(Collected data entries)
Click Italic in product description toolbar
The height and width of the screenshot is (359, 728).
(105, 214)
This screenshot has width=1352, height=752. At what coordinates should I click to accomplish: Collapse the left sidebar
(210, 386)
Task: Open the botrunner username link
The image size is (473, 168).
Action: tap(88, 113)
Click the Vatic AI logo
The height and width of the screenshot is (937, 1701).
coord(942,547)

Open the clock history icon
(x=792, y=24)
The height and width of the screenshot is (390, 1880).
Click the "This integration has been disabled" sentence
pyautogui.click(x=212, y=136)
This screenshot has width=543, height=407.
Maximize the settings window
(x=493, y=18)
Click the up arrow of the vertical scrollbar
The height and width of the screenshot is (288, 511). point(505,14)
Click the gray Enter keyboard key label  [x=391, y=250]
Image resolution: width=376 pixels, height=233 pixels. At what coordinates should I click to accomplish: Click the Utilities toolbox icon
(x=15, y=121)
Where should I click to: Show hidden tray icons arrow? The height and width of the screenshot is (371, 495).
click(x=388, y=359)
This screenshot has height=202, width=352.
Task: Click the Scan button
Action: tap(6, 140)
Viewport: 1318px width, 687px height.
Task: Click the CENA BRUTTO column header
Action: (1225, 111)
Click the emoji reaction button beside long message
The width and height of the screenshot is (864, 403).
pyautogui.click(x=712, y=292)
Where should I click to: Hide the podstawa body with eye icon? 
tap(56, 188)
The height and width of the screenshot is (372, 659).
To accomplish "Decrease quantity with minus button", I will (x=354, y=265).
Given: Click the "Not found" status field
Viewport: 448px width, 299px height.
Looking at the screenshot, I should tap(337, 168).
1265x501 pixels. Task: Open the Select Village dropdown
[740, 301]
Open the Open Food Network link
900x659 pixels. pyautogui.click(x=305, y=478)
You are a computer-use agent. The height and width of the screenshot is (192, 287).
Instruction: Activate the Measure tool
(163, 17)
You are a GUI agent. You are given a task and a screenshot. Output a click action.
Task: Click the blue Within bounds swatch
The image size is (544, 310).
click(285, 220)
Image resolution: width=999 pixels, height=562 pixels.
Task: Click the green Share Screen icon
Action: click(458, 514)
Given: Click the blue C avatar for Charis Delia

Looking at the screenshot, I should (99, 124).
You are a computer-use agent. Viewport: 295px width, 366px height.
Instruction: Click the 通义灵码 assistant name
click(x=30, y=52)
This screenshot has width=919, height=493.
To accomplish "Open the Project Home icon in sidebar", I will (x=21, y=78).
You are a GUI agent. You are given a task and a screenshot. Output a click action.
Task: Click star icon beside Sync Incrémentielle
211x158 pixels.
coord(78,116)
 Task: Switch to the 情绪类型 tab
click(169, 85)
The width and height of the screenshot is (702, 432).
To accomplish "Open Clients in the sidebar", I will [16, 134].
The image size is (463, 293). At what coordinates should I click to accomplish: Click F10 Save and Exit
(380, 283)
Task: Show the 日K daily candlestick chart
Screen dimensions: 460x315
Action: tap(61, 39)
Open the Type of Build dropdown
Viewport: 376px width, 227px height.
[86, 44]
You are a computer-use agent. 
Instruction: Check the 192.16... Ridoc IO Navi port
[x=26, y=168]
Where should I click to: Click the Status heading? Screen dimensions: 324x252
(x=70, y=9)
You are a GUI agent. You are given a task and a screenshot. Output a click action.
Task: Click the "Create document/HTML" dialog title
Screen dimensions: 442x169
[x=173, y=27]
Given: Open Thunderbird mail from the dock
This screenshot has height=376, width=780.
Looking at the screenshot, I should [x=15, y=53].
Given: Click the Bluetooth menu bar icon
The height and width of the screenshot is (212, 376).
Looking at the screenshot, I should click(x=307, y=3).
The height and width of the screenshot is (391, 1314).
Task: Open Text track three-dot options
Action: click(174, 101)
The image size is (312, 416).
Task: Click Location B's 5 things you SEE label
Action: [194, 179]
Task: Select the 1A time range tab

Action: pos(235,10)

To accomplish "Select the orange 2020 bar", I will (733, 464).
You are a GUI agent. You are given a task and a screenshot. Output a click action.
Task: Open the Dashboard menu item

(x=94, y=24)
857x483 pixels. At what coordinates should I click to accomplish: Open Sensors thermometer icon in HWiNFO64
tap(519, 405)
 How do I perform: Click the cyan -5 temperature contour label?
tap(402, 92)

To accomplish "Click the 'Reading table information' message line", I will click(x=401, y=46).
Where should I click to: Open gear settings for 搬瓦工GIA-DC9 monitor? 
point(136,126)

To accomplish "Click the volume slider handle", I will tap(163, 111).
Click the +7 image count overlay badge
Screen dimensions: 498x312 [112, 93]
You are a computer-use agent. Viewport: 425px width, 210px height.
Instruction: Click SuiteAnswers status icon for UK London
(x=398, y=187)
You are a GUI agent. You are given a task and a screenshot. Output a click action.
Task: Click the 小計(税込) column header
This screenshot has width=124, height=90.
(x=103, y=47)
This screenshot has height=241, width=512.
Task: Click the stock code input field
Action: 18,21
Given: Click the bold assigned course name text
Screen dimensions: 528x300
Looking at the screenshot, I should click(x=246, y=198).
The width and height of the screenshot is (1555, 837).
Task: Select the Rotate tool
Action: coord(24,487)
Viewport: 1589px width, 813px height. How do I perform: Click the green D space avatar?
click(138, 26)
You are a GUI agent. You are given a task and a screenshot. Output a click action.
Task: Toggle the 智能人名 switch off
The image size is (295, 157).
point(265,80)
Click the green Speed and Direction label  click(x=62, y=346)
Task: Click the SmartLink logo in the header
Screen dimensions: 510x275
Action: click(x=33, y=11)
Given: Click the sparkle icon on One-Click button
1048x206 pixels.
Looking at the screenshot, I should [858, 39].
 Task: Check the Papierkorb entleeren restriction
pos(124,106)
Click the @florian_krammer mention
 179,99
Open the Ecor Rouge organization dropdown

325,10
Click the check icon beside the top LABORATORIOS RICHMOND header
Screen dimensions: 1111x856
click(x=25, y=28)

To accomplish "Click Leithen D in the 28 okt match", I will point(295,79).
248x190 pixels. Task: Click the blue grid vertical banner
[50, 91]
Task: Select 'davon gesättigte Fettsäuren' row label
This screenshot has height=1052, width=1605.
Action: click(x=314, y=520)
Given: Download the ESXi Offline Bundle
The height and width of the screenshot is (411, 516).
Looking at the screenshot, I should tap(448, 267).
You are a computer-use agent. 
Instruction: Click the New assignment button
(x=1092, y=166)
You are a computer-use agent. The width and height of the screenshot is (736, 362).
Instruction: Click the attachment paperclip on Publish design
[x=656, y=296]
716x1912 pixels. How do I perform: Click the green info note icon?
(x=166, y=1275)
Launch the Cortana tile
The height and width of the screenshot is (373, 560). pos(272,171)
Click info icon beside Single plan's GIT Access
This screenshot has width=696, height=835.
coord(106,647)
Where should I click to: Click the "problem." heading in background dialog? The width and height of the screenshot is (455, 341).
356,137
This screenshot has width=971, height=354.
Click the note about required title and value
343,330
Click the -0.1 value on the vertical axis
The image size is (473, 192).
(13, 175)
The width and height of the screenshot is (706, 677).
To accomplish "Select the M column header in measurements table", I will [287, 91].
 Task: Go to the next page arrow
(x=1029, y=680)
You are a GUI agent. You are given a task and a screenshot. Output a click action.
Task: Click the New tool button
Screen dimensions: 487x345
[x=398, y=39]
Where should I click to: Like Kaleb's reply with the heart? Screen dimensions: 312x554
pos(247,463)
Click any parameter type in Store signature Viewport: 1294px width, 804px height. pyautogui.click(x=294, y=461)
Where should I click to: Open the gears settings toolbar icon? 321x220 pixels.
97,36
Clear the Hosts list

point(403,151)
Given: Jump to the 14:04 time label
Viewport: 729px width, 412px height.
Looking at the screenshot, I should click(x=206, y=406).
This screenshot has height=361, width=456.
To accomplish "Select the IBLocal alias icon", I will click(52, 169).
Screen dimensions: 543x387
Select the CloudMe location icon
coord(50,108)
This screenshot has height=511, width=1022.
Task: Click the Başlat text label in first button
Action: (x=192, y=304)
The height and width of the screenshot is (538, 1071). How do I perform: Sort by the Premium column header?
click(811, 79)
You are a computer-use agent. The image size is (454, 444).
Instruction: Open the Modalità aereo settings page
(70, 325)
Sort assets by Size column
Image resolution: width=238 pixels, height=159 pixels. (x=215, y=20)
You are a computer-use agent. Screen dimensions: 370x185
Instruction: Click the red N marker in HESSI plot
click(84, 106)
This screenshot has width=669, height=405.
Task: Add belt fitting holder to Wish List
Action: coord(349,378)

EXERCISE - Every line from the line containing "This screenshot has height=376, width=780." through the line containing "Given: Click the Bluetooth menu bar icon" in the records above must be retyped exactly. Leave out the rest.

RESULT OF THIS EXERCISE -
This screenshot has height=376, width=780.
Looking at the screenshot, I should [x=15, y=53].
Given: Click the Bluetooth menu bar icon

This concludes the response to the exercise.